The enthusiasm seems to have leaked out of Greenwood too.

“She's leaving, you know.”

“Leaving?”

“India, Nepal, those kind of places. Backpacking!” Greenwood is shaking his head. “A year. Maybe two she says. By herself! I just can't imagine Zhanna with a backpack.”

Roebuck can. He can imagine Zhanna in anything. “The world is that girl's oyster,” he says softly. For reasons that he can't quite come to terms with, this piece of news has revived his spirits.

Not Greenwood's. “That's such a stupid expression.”

“Sorry?”

“The world is your oyster. It's disgusting.”

“That's only because you don't like oysters.”

“What makes you think I don't like oysters?”

Roebuck pulls a stool out from under Anne's teak tabletop. “I don't know,” he says. It's just that Greenwood strikes him as the kind of person who would not like oysters.

“I love oysters. And you're wrong about women, too.”

“Wrong?”

“About what women really want.”

“Oh,” says Roebuck, sighing. “Please. What do women really want?”

“What they want is to be truly
seen.
To be understood for what they really
are
…”

“Right. Sure. Beautiful and good and smart …”

“No! That's the part you're wrong about. That's what
needs
to be said! That she's beautiful and smart and good. That she's totally unique. You can't repeat that too often. It's what every woman
needs
to hear.”

“And you don't think she'll pick up the irony?”

“Irony? What are you talking about?”

“That every woman is unique?
Every
woman.”

“Women don't like irony.”

“Well, you're on to something there. Also I'll agree it's standard practice. Tell her she's beautiful and smart and good. Then say it again. Then say it again and again and again and again and then, when you think she can't possibly fail to see where you're going, say it again a half a dozen more times because you're absolutely right, most women can never hear it enough. But it gets tedious, doesn't it? I mean from our perspective? The messenger's?”

“What
are you
saying?”

“It's like a form of sexual patriotism. Like America. You tell Americans they're exceptional. You tell them they're brave and true and good. You keep on saying it. You're the best. You're the best. You're the best. Because they never get tired of it. Never. Sure, you can attach that message to your brand, and they'll wear it as proudly as they do their flag. But doesn't it get boring? Doesn't it get just, so … easy?”

“But that's our job! That's … Jesus, Julius.”

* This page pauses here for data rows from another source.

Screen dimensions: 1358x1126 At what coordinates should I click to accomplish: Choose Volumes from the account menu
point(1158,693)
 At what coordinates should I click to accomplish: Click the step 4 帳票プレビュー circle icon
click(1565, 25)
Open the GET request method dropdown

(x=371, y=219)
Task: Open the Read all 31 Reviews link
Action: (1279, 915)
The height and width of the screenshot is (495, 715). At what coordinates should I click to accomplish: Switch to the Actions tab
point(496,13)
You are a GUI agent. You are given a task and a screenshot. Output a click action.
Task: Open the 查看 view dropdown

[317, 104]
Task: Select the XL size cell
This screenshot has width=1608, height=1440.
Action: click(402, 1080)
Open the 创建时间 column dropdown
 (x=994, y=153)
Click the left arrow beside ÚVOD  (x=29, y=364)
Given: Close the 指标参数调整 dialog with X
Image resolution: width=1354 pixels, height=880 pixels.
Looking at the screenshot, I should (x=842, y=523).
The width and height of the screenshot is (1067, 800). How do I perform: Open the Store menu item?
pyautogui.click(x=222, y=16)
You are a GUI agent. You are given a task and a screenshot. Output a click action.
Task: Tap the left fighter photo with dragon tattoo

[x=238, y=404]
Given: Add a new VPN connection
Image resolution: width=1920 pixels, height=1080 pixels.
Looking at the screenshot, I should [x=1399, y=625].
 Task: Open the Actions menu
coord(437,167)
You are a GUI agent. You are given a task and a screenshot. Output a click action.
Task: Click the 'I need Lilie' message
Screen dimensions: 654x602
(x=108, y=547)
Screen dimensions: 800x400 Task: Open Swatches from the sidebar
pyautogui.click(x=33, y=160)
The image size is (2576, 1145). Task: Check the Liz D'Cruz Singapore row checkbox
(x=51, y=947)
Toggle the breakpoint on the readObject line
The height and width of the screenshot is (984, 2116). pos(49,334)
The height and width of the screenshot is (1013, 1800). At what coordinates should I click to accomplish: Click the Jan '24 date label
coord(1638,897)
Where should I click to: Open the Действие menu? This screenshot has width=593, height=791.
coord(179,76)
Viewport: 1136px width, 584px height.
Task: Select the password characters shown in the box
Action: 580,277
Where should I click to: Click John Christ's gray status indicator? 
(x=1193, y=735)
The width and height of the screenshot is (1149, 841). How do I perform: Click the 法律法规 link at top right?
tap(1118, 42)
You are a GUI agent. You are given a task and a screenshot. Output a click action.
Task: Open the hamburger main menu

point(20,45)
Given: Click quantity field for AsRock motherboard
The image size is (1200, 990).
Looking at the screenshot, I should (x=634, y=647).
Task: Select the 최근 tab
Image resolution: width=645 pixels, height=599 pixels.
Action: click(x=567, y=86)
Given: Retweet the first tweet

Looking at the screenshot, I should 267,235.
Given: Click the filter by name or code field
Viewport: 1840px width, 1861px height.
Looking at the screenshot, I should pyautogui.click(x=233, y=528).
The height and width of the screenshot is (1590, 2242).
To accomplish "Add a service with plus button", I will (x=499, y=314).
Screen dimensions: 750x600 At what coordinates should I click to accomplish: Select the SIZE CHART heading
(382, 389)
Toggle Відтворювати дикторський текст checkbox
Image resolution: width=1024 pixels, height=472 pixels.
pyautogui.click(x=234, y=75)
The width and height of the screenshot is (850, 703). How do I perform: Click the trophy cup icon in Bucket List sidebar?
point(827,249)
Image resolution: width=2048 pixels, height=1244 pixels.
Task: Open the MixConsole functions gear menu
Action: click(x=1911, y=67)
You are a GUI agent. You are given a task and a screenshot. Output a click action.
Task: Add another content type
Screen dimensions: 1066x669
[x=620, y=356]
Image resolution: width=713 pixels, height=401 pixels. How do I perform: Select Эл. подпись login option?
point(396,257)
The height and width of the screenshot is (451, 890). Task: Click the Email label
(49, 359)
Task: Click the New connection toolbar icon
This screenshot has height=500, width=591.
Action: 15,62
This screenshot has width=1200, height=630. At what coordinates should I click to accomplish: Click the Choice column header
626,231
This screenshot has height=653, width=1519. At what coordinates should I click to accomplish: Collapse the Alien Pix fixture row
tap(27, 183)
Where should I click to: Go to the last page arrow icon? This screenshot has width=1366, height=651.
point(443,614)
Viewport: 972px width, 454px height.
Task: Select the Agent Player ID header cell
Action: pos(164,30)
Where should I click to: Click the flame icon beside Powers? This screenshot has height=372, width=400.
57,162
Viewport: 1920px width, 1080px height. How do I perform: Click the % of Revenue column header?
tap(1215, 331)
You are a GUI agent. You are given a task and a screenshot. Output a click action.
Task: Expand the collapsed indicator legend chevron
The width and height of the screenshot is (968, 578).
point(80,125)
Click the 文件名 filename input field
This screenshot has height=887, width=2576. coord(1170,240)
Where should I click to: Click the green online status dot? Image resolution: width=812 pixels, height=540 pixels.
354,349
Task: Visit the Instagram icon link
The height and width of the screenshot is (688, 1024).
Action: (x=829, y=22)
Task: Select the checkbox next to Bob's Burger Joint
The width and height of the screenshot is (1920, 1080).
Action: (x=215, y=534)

“Please don't get me wrong. I love women. Truly. But at least we can add a little nuance. If not for their sake, then for ours.”

“You are making me worried.”

“Remember that lesson you learned, back when you started, that it really
does
work? Flattery. That she really
will
believe it? It's a hard lesson—that you honestly
can
shoot fish in a barrel. I remember it with sadness.” Roebuck stoops and leans against the table. “But maybe you haven't got there yet …” he's searching Greenwood's face. “No,” he says, deciding. “Not possible. But it was depressing, wasn't it? When you realized the truth of it. That if you tell a woman what she wants to hear, she really will buy into whatever you're selling.” He draws a breath. “It's demotivating.”